Fish don’t have fingers, but they could.
That conclusion, drawn by a team of researchers in Switzerland, casts new light on the evolution of four-legged land vertebrates, suggesting that a flick of a switch could have repurposed the bony radials of fins to become the fingers and toes of land-based animals.
The DNA programming architecture necessary to create such digits was present in the ancient genome of fish, before the emergence of amphibians, according to the researchers, who published their findings Tuesday in the online journal PLOS Biology.
“The basics of the regulatory mechanism are there in the fish,” said geneticist Denis Duboule of the University of Geneva and Federal Institute of Technology in Lausanne. “Everything is there, you just need to click it, and then it goes into the genes."

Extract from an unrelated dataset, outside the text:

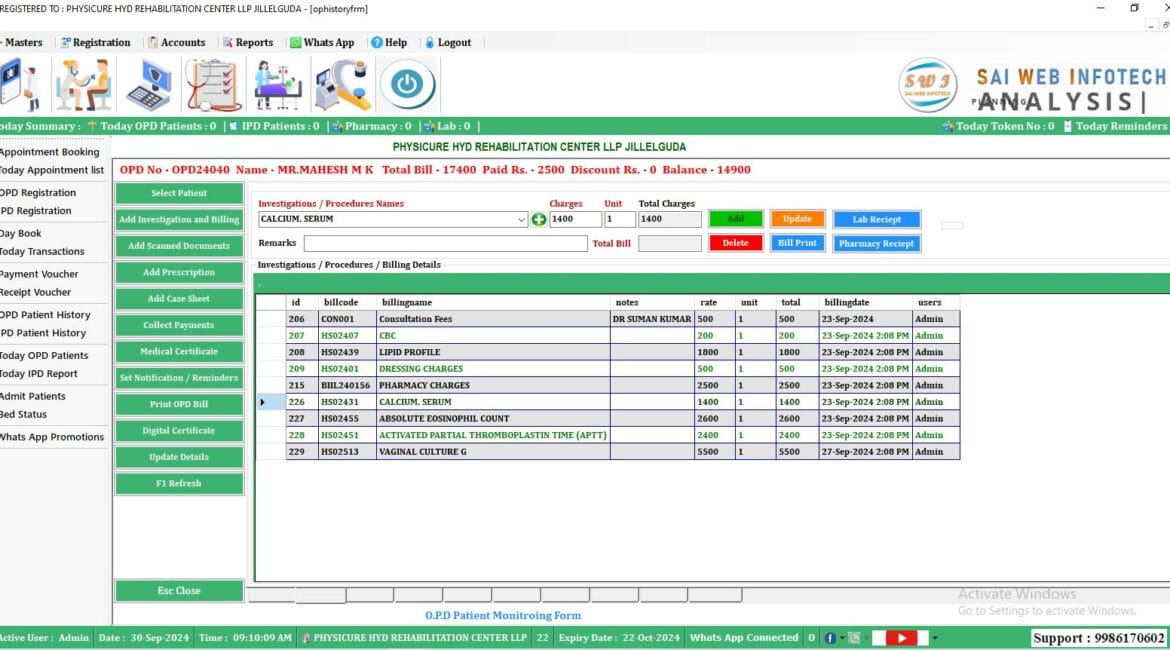Click the Collect Payments button

[x=178, y=325]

Virtually since Darwin published "On the Origin of Species," scientists have debated how fish could have evolved to walk on land. Paleontologists sought evidence of a transition from the bony spines of fish fins to the complex of fingers and toes in feet and hands. There have been tantalizing finds, including Tiktaalik, a prehistoric fish with shoulder and pelvis characteristics of a tetrapod, or four-legged animal.
Modern genetics since has added evidence to supplement the fossil record. Several labs have isolated genes known as HOX clusters that control limb formation in vertebrates.

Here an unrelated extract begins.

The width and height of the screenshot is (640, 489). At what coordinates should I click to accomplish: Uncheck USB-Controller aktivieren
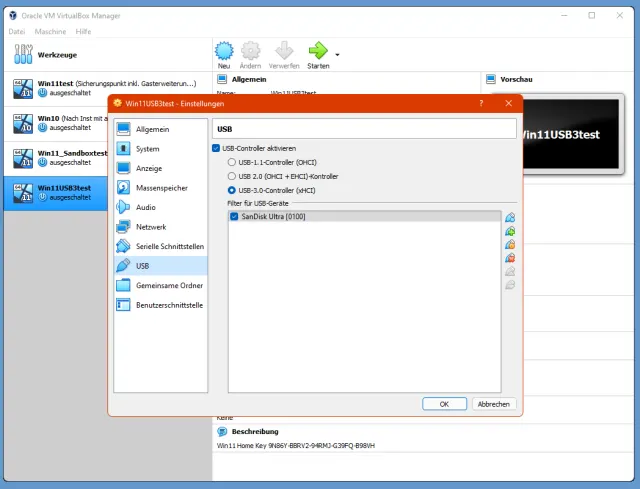[216, 148]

Those genes have an odd habit, based on the way they interact with adjacent DNA. They direct the formation of the large bones of the arm, or proximal side of the appendage. But at some point, they switch to forming digits, the distal side.
"If you have this complex of genes, on one side there is sort of a control tower for the forearm, and on the other side there is a control tower for the digits,” said Duboule. “This is what we call enhancers: regulatory sequences which control gene expression."
Duboule and his colleagues reasoned that if both sets of regulatory DNA sequences were present in fish, then perhaps fish fins were the genetic and evolutionary equivalent of the hands and feet of tetrapods. Evolutionary biologists call such equivalence a homology.
"We went into fish, and to my big surprise I must say, the two control towers are there,” Duboule said.
The researchers next took a snippet of zebrafish DNA and implanted it in mice embryos. None of them showed any sign of developing fingers and toes.
"We realized that by taking either the one on the right or the one on the left, we got the same result: They both made forearms,” Duboule said. “So there is no way we can see, so far, that these control towers work in making digits. Our conclusion, therefore, is that everything you need to make digits is there in the fish, but it's not properly used."
Strictly speaking, fin radials and digits are not homologous, even though the limb genes appear identical, the study concluded.
Duboule suggested that the regulatory DNA was “morphed” and repurposed. "We share our genes with all vertebrates, and the genes have been used and reused and reused,” Duboule said.
Embryonic development could offer a clue to such evolutionary transubstantiation.
"What happens when we get the genomes of all these other living species that are kind of closer to Tiktaalik in the evolutionary tree?” Shubin said. “This is going to open up an exciting time in the field of evolutionary biology, for both geneticists and paleontologists, because we're asking the same question using different tool kits.”